YOUR GOAL: The reply should hold nothing except the lines from the one with "Close the chart with X icon" through the end of the entries, duplicated exactly and with no pictures.
===== TASK MATERIAL
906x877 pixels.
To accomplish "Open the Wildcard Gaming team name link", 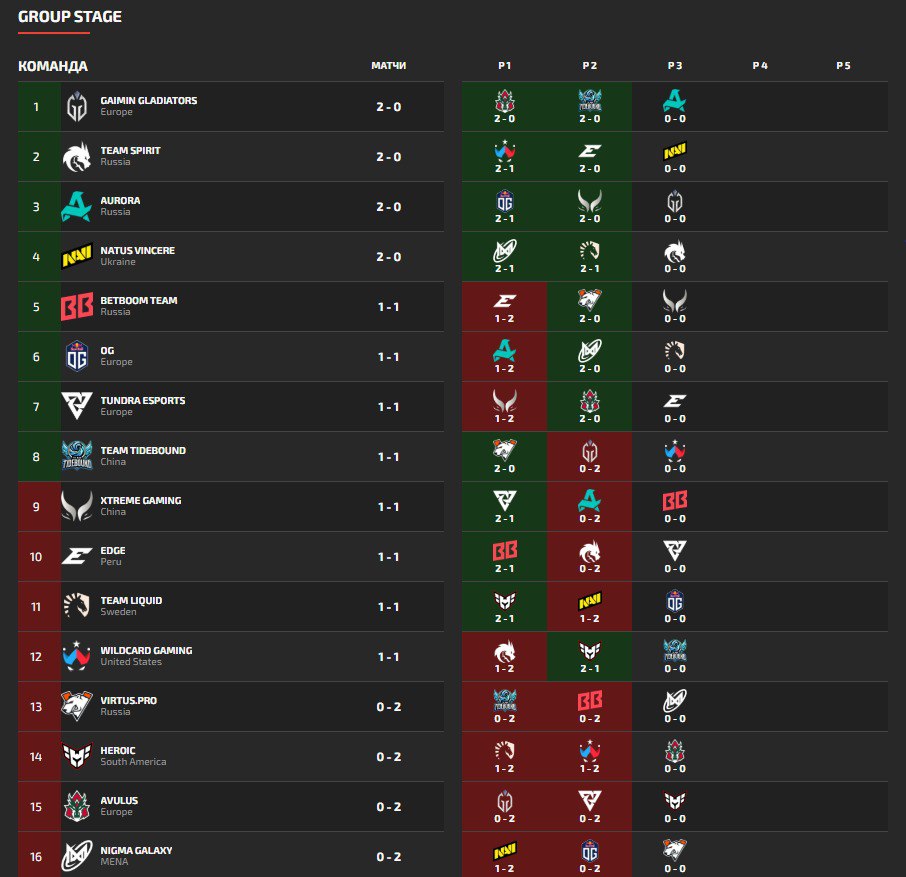I will [146, 651].
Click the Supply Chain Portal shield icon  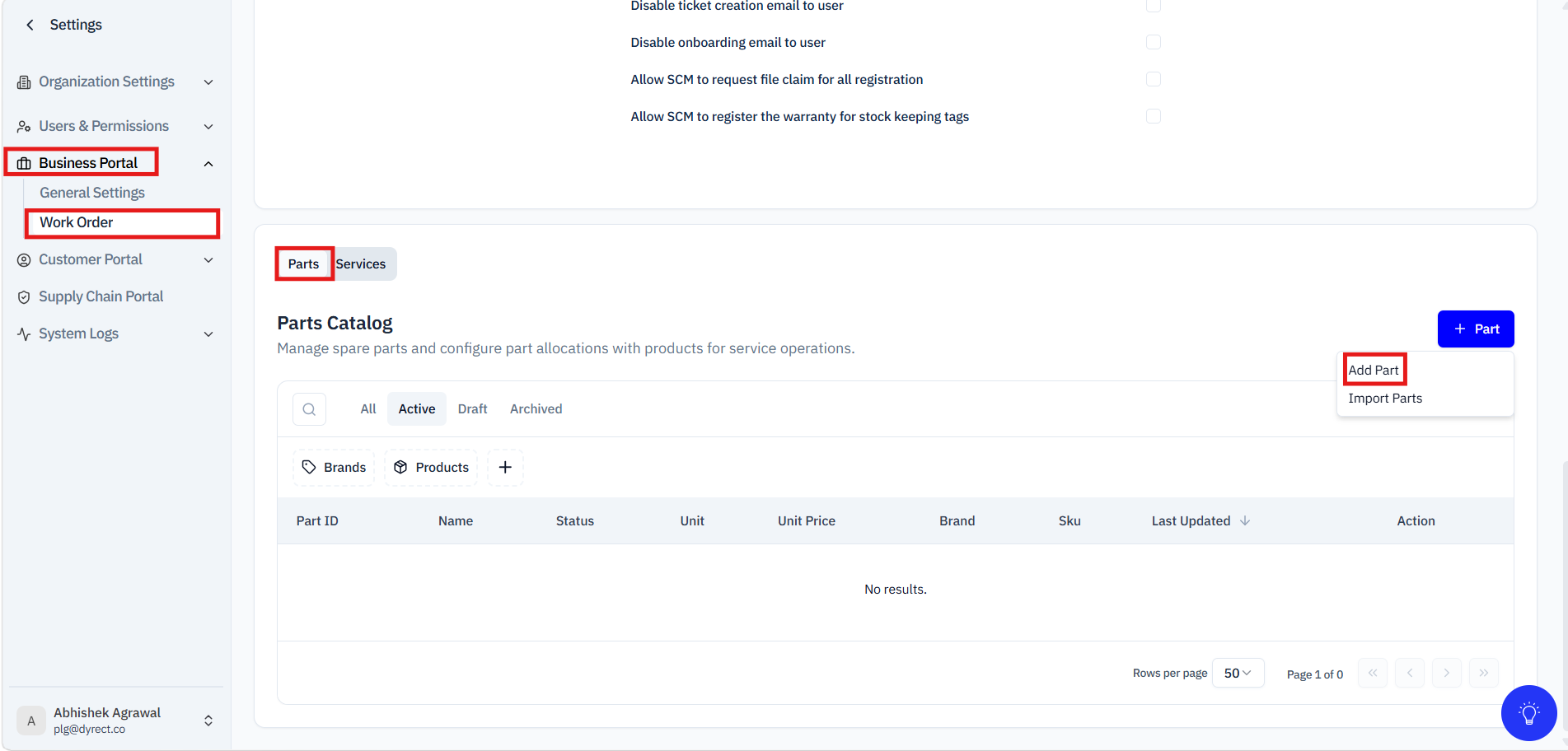click(x=24, y=297)
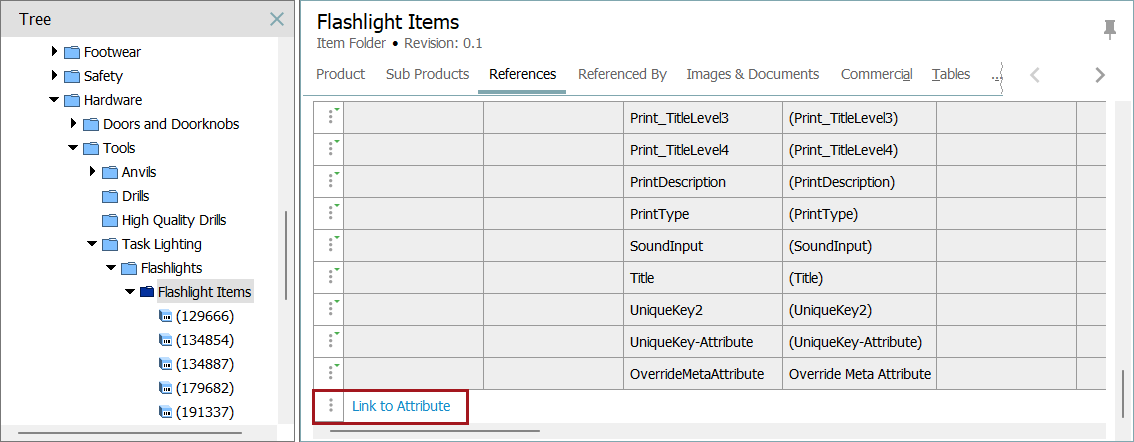Click the Drills folder icon

coord(110,196)

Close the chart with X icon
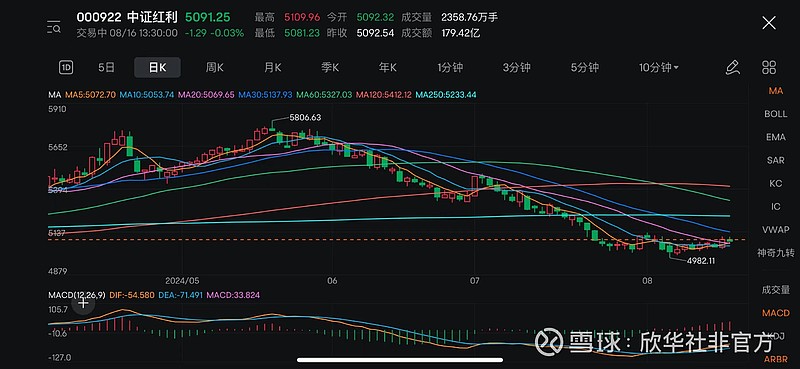768,23
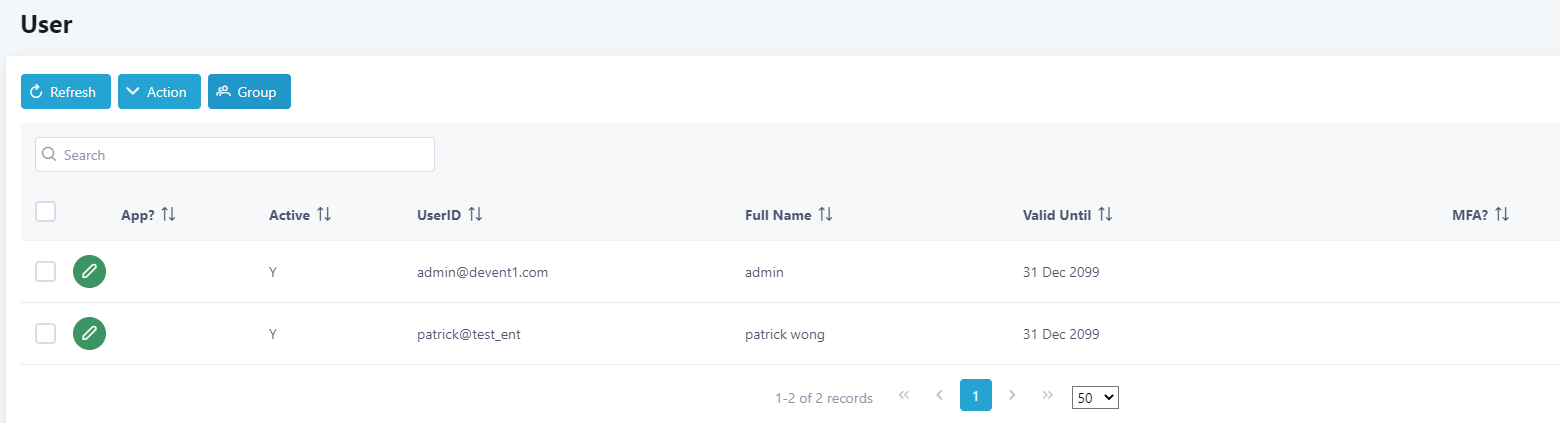Jump to the last page arrow
The height and width of the screenshot is (423, 1560).
(x=1047, y=395)
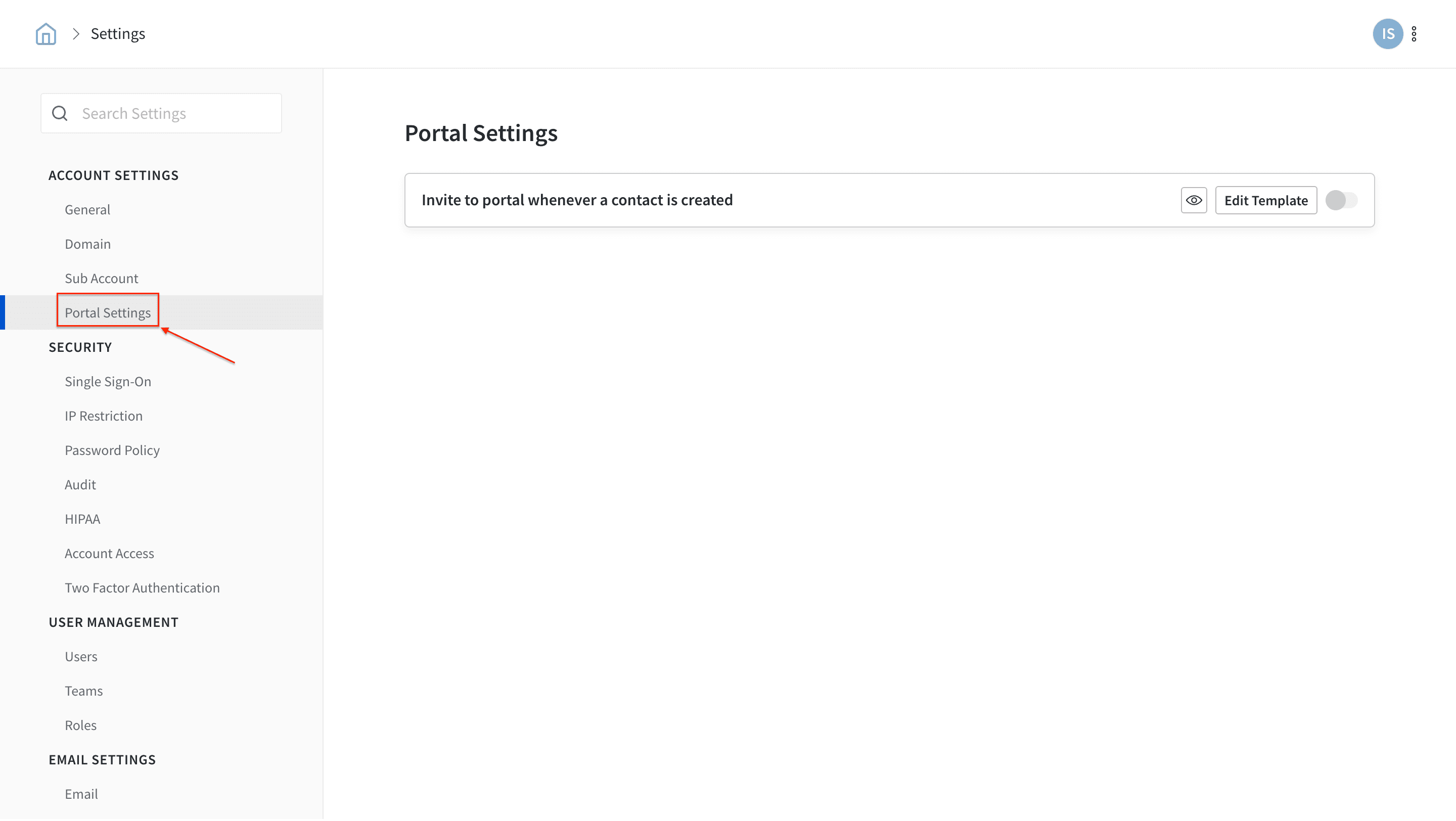The width and height of the screenshot is (1456, 821).
Task: Type in the Search Settings field
Action: [x=175, y=114]
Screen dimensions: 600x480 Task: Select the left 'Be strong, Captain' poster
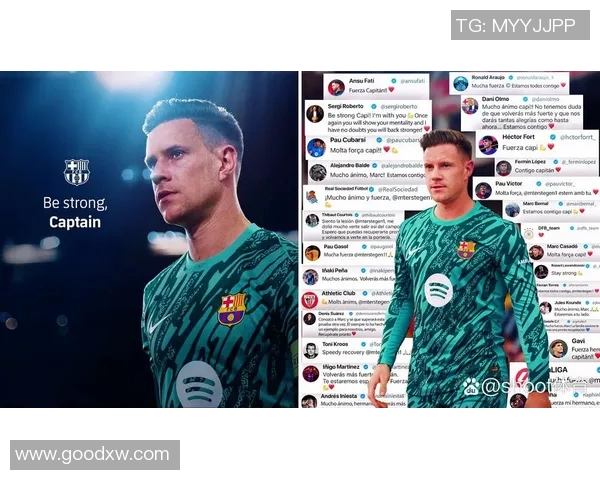coord(149,239)
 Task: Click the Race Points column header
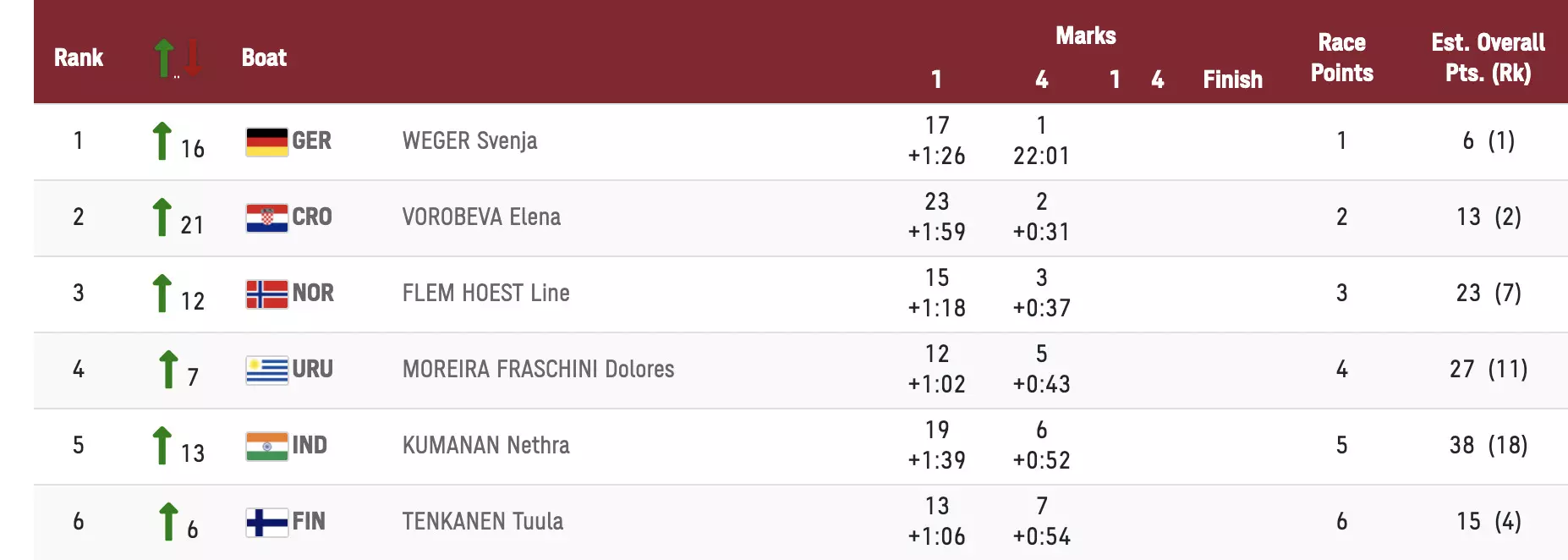1341,58
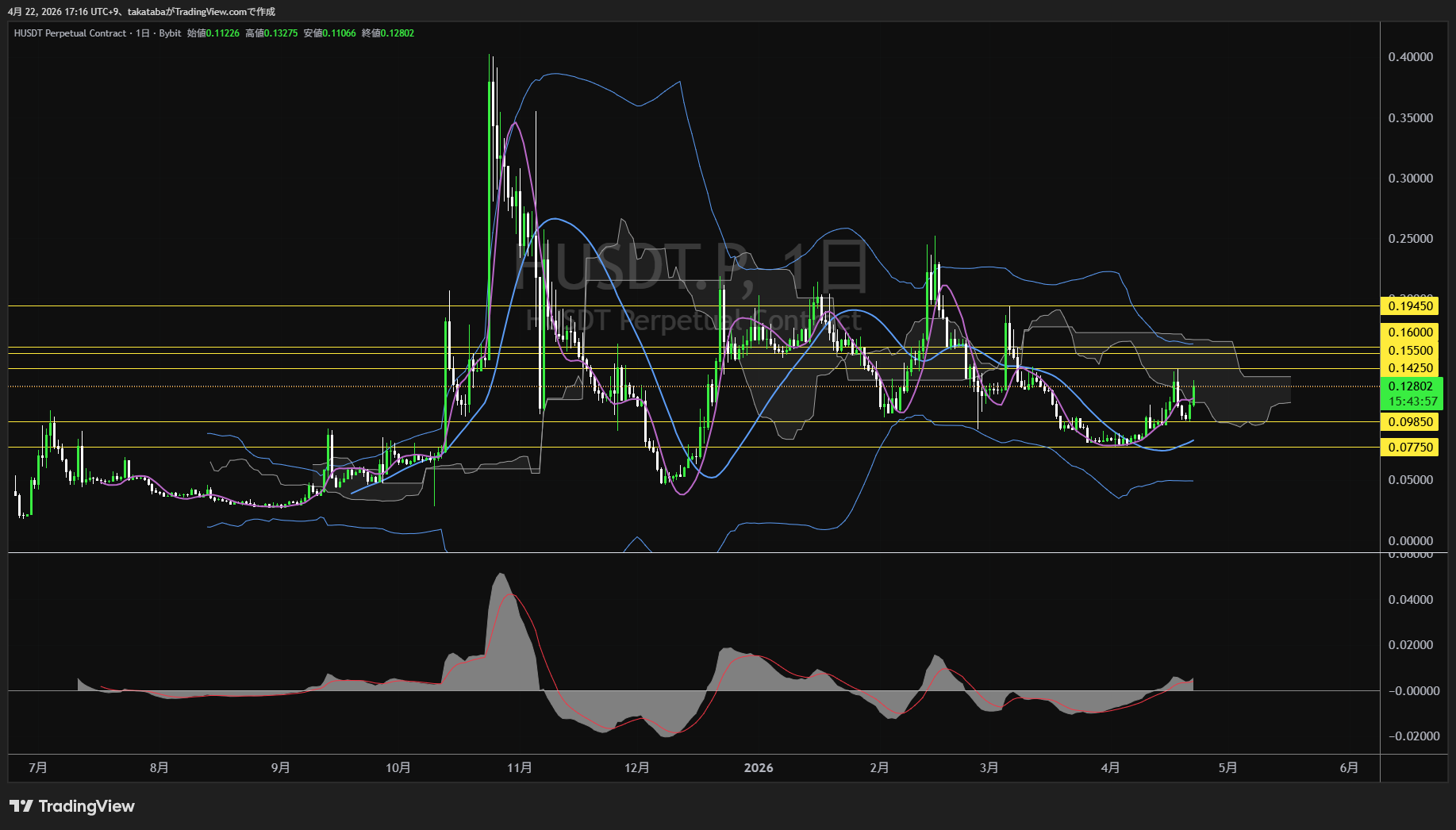Click the HUSDT Perpetual Contract symbol title
The height and width of the screenshot is (830, 1456).
tap(70, 33)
==========
TASK OUTPUT:
Close the chart with X icon
768,23
Jump to the last page arrow
The height and width of the screenshot is (423, 1560).
(x=1047, y=395)
The width and height of the screenshot is (1456, 821).
Task: Type in the Search Settings field
Action: [x=175, y=114]
Screen dimensions: 600x480 Task: Select the left 'Be strong, Captain' poster
coord(149,239)
 Task: Click the Race Points column header
1341,58
Click the HUSDT Perpetual Contract symbol title
The height and width of the screenshot is (830, 1456).
tap(70, 33)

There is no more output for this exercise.